What can you say in the face of such abrupt destruction and incomprehensible suffering? Everything feels trite and obvious, too repetitive. Perhaps, however, it is the repetition of our shocked sadness, our shared grief spoken aloud around the globe, that is important. If we don’t repeat it, if the size of the trauma seems too large to put words around, or if we assume everyone is feeling the same sorrow so we can just skip the articulation of it, then maybe we miss the simple support we can feel – and give – in sharing it.
It is all too easy, I find, to say, “How sad that this is happening to them.” It’s always “them,” or has been in my fortunate experience. After the 2004 tsunami in the Indian Ocean, the pictures of the destruction seemed like apocalypse images cooked up in Hollywood, too terrible to be real – and now the images of the affected areas are equally dramatic. But there is one big difference – Japan’s smoldering nuclear reactors mean suddenly the threat to “their” safety is linked to “my” safety.
No one knows what a nuclear meltdown at the edge of the Pacific Ocean would mean for the well being of the entire globe in terms of atmospheric radiation or a potential economic disaster that could precipitate similarly far-reaching consequences.
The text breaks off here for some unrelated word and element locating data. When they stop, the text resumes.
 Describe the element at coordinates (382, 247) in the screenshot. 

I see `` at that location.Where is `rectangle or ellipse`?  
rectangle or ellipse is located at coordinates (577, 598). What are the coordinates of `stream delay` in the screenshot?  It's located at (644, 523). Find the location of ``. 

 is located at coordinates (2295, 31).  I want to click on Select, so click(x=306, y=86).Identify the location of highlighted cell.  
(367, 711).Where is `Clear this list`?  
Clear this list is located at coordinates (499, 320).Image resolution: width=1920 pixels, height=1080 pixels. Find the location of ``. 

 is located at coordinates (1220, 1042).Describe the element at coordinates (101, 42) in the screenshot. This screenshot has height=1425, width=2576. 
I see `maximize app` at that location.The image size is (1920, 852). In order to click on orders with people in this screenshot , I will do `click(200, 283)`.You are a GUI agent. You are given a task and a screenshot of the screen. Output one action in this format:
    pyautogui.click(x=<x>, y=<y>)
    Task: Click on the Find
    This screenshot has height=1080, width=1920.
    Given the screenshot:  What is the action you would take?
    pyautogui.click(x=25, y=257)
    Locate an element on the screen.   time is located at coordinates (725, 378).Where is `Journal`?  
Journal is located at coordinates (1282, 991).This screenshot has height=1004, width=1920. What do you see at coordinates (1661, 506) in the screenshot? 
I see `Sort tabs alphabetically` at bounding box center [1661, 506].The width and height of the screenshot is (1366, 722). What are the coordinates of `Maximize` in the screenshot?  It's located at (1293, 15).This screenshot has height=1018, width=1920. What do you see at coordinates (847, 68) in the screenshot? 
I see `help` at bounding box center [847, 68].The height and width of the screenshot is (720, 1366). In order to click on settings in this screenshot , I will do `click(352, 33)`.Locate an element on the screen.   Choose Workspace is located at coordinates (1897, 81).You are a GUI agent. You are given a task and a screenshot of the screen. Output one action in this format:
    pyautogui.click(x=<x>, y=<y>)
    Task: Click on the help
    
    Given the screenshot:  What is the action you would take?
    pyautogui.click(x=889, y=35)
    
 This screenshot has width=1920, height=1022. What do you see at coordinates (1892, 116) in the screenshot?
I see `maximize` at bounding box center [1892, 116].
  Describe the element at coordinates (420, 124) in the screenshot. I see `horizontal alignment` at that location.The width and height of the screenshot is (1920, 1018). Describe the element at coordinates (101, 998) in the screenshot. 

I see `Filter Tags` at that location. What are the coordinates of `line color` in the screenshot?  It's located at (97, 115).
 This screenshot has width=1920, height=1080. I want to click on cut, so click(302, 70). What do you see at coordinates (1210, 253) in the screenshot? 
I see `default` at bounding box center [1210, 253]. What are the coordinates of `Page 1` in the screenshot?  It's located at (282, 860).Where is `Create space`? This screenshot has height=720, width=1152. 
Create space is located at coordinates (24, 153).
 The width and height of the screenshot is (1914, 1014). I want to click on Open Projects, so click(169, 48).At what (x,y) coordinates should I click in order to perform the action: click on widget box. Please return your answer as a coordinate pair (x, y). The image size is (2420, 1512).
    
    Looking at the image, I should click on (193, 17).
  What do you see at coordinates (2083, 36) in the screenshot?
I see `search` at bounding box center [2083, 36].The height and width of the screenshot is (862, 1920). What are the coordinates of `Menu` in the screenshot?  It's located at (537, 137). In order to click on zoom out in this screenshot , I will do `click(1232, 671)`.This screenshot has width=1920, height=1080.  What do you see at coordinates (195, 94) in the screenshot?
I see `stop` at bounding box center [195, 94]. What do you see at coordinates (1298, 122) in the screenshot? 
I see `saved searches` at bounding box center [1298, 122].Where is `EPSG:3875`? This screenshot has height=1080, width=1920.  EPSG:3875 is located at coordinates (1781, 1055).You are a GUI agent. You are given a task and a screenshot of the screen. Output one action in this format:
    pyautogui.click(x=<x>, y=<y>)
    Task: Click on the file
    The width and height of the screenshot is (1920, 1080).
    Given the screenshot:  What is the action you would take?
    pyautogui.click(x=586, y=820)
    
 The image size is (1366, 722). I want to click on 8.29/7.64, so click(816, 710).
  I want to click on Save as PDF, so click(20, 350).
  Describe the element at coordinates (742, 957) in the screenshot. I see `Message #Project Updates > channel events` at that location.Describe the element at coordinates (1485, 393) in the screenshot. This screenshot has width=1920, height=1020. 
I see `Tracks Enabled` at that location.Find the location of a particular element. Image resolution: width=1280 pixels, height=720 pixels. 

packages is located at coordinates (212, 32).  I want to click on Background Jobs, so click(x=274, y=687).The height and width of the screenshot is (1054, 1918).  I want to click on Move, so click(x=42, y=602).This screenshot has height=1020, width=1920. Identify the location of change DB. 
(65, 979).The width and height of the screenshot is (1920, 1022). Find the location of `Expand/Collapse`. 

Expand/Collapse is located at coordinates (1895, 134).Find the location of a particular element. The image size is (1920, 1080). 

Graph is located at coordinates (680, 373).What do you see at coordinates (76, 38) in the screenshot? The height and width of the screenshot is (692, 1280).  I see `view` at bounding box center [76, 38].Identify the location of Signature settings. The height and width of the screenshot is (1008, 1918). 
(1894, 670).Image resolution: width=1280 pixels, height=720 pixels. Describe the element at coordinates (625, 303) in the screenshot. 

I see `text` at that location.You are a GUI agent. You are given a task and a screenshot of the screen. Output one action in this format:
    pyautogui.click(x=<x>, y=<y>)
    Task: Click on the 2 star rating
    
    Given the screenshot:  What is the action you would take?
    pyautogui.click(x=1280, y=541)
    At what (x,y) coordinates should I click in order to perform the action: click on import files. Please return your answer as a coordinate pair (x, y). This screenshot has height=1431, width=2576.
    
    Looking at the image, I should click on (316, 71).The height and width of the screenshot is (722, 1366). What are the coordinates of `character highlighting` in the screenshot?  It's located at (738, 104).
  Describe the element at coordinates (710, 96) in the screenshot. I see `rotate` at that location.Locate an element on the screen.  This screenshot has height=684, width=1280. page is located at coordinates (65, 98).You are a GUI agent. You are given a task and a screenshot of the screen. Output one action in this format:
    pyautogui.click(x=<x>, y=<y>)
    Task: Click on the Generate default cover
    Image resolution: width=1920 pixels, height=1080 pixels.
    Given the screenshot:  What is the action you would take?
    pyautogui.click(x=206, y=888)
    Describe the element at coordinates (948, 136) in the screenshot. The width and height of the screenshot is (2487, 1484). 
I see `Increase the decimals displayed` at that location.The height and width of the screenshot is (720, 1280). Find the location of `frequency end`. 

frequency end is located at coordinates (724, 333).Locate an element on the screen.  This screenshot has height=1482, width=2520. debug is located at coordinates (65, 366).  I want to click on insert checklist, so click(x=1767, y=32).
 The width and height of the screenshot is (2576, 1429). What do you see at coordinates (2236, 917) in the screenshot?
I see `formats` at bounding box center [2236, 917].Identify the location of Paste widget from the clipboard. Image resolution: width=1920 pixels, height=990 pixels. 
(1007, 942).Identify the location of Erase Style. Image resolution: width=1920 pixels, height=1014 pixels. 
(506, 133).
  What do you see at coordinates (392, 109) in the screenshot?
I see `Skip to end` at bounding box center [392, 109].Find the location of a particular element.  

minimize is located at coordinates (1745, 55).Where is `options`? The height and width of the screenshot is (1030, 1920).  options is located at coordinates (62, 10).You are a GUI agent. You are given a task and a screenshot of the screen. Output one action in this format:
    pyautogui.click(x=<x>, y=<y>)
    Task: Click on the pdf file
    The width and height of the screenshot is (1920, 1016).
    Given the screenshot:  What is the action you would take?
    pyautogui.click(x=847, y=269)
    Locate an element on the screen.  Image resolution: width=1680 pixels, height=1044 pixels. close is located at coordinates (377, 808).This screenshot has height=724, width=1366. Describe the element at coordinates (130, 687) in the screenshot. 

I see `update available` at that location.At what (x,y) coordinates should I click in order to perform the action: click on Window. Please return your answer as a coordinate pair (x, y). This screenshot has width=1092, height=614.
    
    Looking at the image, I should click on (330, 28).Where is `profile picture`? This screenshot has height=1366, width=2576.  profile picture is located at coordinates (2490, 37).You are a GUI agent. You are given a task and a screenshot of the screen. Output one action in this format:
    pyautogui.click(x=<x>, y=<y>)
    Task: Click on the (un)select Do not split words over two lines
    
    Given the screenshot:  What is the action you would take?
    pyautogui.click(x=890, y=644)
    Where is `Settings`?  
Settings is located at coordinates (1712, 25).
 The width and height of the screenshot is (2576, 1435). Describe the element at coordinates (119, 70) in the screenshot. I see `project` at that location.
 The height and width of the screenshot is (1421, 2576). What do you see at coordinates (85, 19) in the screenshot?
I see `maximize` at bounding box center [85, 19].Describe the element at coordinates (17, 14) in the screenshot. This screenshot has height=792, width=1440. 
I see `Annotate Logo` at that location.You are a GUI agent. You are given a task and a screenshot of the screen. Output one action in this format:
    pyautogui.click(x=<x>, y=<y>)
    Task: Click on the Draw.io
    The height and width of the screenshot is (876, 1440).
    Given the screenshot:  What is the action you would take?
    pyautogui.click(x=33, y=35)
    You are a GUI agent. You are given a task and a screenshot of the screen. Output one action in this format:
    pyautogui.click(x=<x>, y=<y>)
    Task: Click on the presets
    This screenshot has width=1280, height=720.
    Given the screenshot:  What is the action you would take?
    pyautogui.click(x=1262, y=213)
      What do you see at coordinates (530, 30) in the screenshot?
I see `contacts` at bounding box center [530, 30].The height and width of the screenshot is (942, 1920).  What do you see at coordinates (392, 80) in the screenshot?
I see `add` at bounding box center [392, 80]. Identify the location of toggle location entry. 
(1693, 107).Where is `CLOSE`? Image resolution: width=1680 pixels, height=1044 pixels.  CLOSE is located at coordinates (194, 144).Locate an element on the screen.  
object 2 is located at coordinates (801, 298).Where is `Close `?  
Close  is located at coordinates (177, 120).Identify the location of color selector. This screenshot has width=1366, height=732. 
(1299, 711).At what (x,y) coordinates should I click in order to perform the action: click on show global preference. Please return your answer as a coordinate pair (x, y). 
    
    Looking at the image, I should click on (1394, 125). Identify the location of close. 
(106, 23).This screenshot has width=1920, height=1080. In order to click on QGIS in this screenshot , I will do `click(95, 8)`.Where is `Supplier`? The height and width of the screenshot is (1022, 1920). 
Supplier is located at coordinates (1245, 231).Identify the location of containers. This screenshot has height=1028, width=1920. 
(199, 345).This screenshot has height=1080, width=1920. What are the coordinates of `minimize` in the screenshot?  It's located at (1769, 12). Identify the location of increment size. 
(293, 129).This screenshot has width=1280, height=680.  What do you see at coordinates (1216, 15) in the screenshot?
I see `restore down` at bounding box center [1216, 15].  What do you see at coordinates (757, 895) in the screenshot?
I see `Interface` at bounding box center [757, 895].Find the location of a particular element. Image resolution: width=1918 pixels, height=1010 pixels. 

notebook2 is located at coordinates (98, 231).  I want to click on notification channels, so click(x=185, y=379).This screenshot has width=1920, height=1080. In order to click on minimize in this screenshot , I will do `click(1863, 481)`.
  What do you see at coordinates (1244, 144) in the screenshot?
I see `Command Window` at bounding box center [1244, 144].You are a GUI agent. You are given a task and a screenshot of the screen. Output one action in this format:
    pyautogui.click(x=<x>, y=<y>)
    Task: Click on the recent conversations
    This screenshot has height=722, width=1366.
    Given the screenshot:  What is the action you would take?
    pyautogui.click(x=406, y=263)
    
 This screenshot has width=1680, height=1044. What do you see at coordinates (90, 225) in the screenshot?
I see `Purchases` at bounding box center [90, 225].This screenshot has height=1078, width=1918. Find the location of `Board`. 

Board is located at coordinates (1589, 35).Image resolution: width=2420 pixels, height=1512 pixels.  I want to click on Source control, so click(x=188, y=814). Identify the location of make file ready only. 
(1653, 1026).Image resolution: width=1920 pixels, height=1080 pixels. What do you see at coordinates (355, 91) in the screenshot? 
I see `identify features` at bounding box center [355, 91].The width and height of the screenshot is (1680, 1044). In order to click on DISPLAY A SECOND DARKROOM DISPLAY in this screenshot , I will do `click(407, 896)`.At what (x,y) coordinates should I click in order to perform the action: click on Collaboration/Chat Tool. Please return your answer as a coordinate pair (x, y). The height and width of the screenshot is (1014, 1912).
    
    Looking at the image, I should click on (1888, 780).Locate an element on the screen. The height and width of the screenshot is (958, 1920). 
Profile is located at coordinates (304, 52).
While people talk about the world being one big family, the recognition of that fact is not usually so pervasive as it is now, when a threat on one side of the planet has implications for all of us. Suddenly none of us is safe – or rather, suddenly we can feel our absolute interdependence.
Over the past few months here, I’ve been considering the positive and negative influences of the internet in my life, as you know. This week, I admit that I’ve actually been grateful for my limited exposure to media and for the ability to choose when I want to expose myself to more images and news. I am embarrassed to say this, considering the unrelenting suffering of so many right now. I have the luxury of choosing not to log on and instead to focus on other things, and then brace myself for an update.
Mostly, though, I’ve been grateful this week for the internet’s up-to-date information, quelling my own questions and fears. The internet is an indisputable blessing for that purpose. It also provides real faces and stories to send my prayers to, giving me heart-wrenching compassion for our brothers and sisters in Japan.
I’ve also been facing the fact that my access to the internet – and thus to communication with so many people I love – is very fragile. It could easily go down (as it does on daily basis here) in a more permanent way in a crisis. So I’ve been feeling how far I am physically from my home. Today I am very grateful for the ability to Skype with my family, to see my niece Koruna eating breakfast in Texas, to say once again, “I love you.” I guess in the face of abrupt destruction and incomprehensible suffering, that’s about the best thing I’ve figured out to say.
“May God break my heart so completely that the whole world falls in.”